Der 23-Jährige war erschienen, um seine 19-jährige deutsche Verlobte zu heiraten, die von ihrem kleinen Kind begleitet wurde. Als die Behörden feststellten, dass die Trauung nicht stattfinden konnte, spitzte sich die Lage zu. Der Mann brachte das Kleinkind in einen Wartebereich, bevor er mit dem Kind das Gebäude verließ.
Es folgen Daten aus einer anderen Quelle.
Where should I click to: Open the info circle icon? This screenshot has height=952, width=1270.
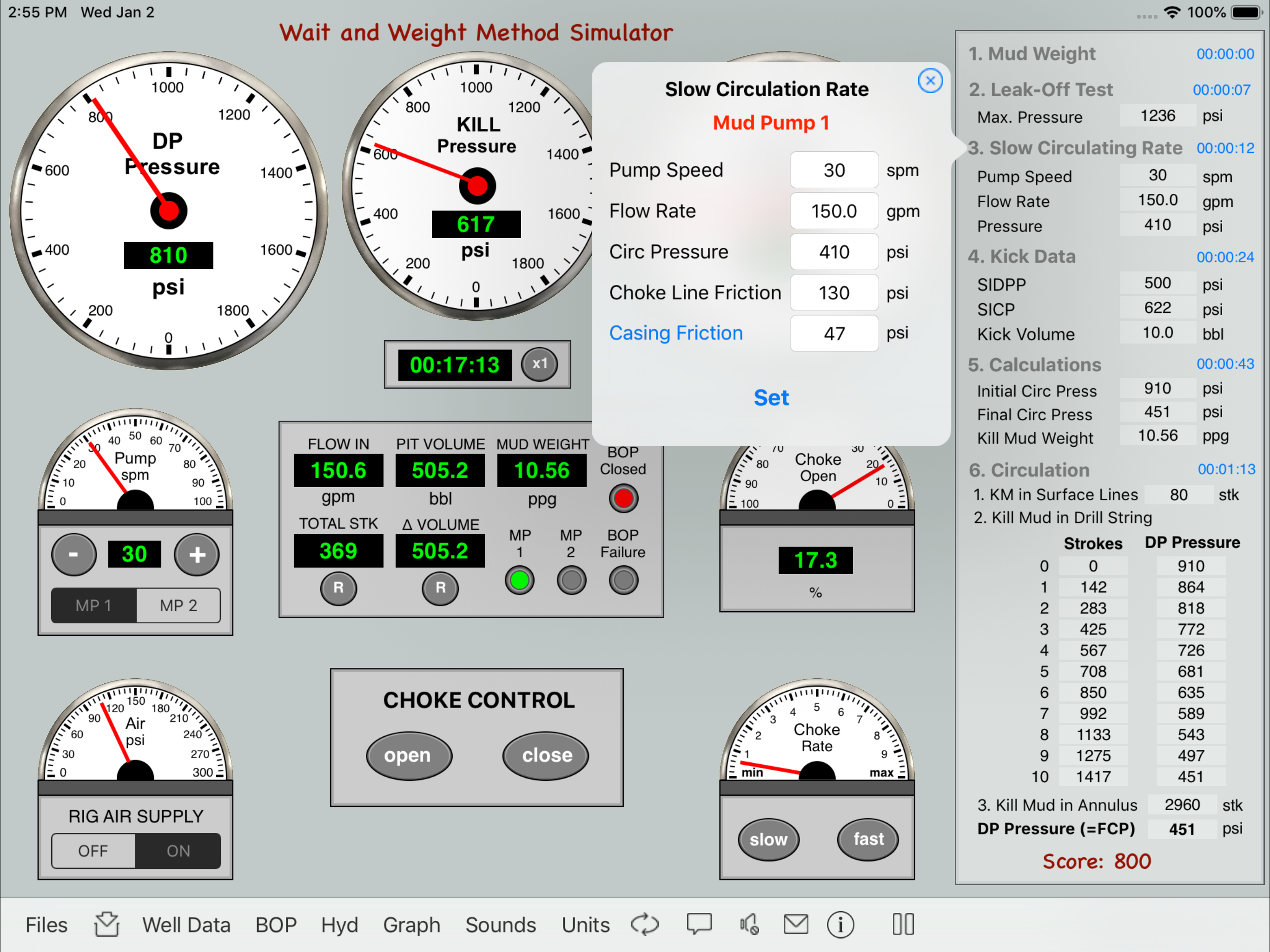(x=840, y=925)
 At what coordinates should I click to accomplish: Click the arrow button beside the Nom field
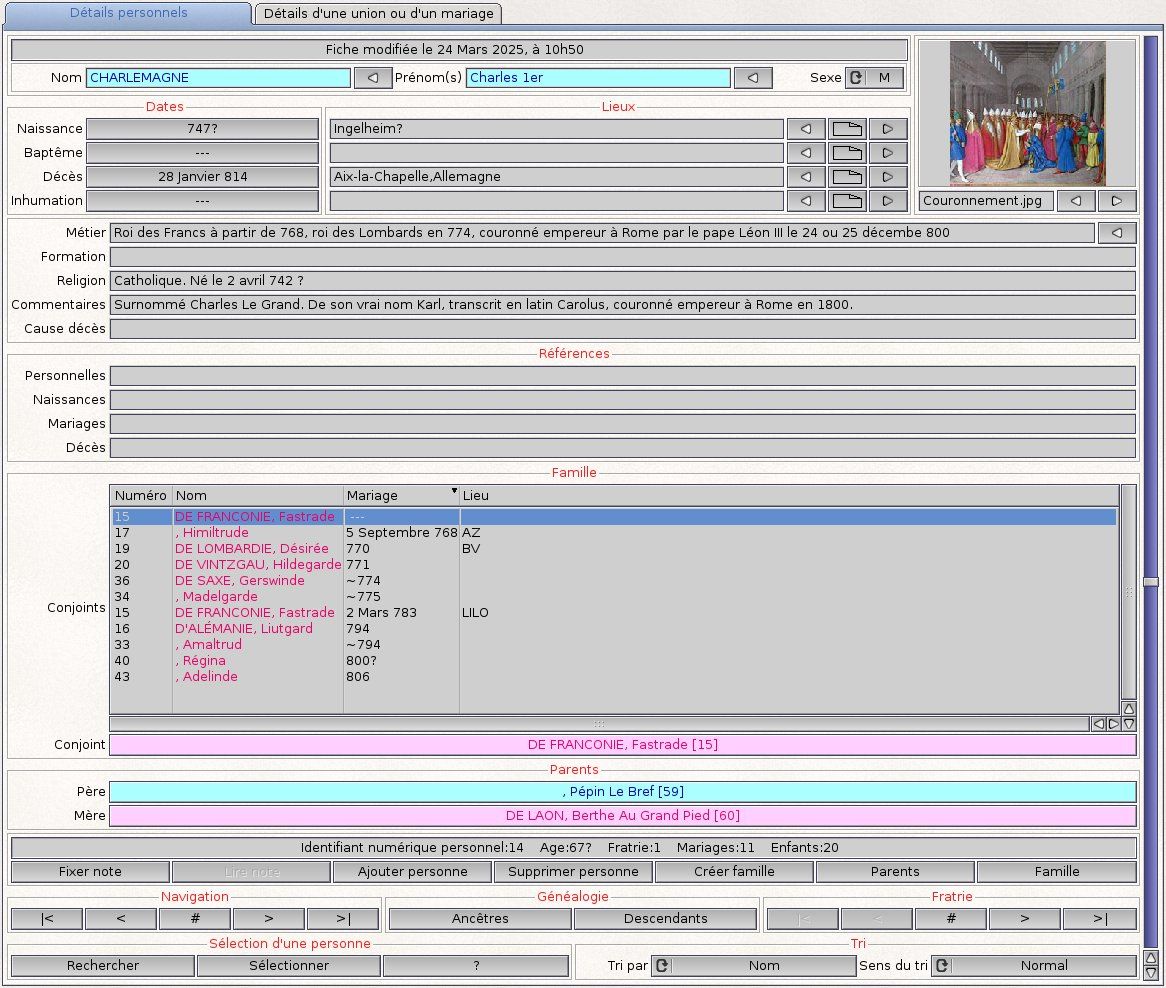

Die Polizei reagierte umgehend und setzte mehrere Streifenwagen sowie einen Hubschrauber der bayerischen Bereitschaftspolizei ein. Die Suche konzentrierte sich darauf, den Mann zu finden und die Sicherheit des Kindes zu gewährleisten. Kurz darauf bestätigten die Beamten, dass das Kleinkind unverletzt und in der Obhut eines Angehörigen war. Der 23-Jährige bleibt jedoch weiterhin verschwunden.
Die Behörden betonten, dass zu keinem Zeitpunkt eine Gefahr für die Öffentlichkeit bestand. Die Kriminalpolizei in Schwabach hat nun die Ermittlungen zu den genauen Umständen des Falls übernommen.
Das Kleinkind wurde wohlbehalten aufgefunden, doch die Suche nach dem 23-Jährigen geht weiter. Die Polizei gab keine weiteren Details zu den aufenthaltsrechtlichen Hürden bekannt, die die Eheschließung verhinderten. Die Ermittlungen unter Leitung der Kriminalpolizei Schwabach dauern an.